- _OBJECTIVE_
Can you extract the lines below and repeat every one of them exactly?

- _LISTING_

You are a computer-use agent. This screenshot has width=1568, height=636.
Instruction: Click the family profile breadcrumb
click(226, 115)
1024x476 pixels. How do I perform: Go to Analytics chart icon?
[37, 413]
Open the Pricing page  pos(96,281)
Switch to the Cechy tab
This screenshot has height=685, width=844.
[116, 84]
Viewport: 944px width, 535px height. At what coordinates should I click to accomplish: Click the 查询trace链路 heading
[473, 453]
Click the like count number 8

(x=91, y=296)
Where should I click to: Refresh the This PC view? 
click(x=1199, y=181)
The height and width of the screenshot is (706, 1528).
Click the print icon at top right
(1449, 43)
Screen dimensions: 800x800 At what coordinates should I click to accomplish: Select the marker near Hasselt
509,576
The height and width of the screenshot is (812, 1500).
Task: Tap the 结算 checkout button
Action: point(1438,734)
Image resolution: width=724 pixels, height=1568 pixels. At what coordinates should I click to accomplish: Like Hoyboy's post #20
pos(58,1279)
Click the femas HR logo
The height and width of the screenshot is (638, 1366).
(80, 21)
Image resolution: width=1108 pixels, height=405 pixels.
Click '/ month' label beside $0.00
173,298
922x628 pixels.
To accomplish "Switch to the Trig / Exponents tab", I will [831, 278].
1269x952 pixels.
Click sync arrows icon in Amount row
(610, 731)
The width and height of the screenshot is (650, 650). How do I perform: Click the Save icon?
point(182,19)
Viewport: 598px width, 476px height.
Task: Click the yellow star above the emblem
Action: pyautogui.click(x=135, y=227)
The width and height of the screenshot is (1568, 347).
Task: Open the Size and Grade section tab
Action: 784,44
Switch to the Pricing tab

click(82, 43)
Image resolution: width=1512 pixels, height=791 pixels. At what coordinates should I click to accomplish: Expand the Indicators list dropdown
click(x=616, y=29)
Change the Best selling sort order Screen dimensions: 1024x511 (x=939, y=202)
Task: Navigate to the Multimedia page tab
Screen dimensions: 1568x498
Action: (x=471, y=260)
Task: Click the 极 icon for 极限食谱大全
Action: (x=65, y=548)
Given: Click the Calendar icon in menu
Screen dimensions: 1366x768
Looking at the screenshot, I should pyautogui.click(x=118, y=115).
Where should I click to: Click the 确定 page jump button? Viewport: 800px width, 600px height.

- _SOLUTION TO THIS PROBLEM_
You are a computer-use agent. This screenshot has width=1568, height=636.
Instruction: Click the family profile breadcrumb
click(226, 115)
1024x476 pixels. How do I perform: Go to Analytics chart icon?
[37, 413]
Open the Pricing page  pos(96,281)
Switch to the Cechy tab
This screenshot has height=685, width=844.
[116, 84]
Viewport: 944px width, 535px height. At what coordinates should I click to accomplish: Click the 查询trace链路 heading
[473, 453]
Click the like count number 8

(x=91, y=296)
Where should I click to: Refresh the This PC view? 
click(x=1199, y=181)
The height and width of the screenshot is (706, 1528).
Click the print icon at top right
(1449, 43)
Screen dimensions: 800x800 At what coordinates should I click to accomplish: Select the marker near Hasselt
509,576
The height and width of the screenshot is (812, 1500).
Task: Tap the 结算 checkout button
Action: point(1438,734)
Image resolution: width=724 pixels, height=1568 pixels. At what coordinates should I click to accomplish: Like Hoyboy's post #20
pos(58,1279)
Click the femas HR logo
The height and width of the screenshot is (638, 1366).
(80, 21)
Image resolution: width=1108 pixels, height=405 pixels.
Click '/ month' label beside $0.00
173,298
922x628 pixels.
To accomplish "Switch to the Trig / Exponents tab", I will [831, 278].
1269x952 pixels.
Click sync arrows icon in Amount row
(610, 731)
The width and height of the screenshot is (650, 650). How do I perform: Click the Save icon?
point(182,19)
Viewport: 598px width, 476px height.
Task: Click the yellow star above the emblem
Action: pyautogui.click(x=135, y=227)
The width and height of the screenshot is (1568, 347).
Task: Open the Size and Grade section tab
Action: 784,44
Switch to the Pricing tab

click(82, 43)
Image resolution: width=1512 pixels, height=791 pixels. At what coordinates should I click to accomplish: Expand the Indicators list dropdown
click(x=616, y=29)
Change the Best selling sort order Screen dimensions: 1024x511 (x=939, y=202)
Task: Navigate to the Multimedia page tab
Screen dimensions: 1568x498
Action: (x=471, y=260)
Task: Click the 极 icon for 极限食谱大全
Action: (x=65, y=548)
Given: Click the Calendar icon in menu
Screen dimensions: 1366x768
Looking at the screenshot, I should pyautogui.click(x=118, y=115).
Where should I click to: Click the 确定 page jump button? Viewport: 800px width, 600px height.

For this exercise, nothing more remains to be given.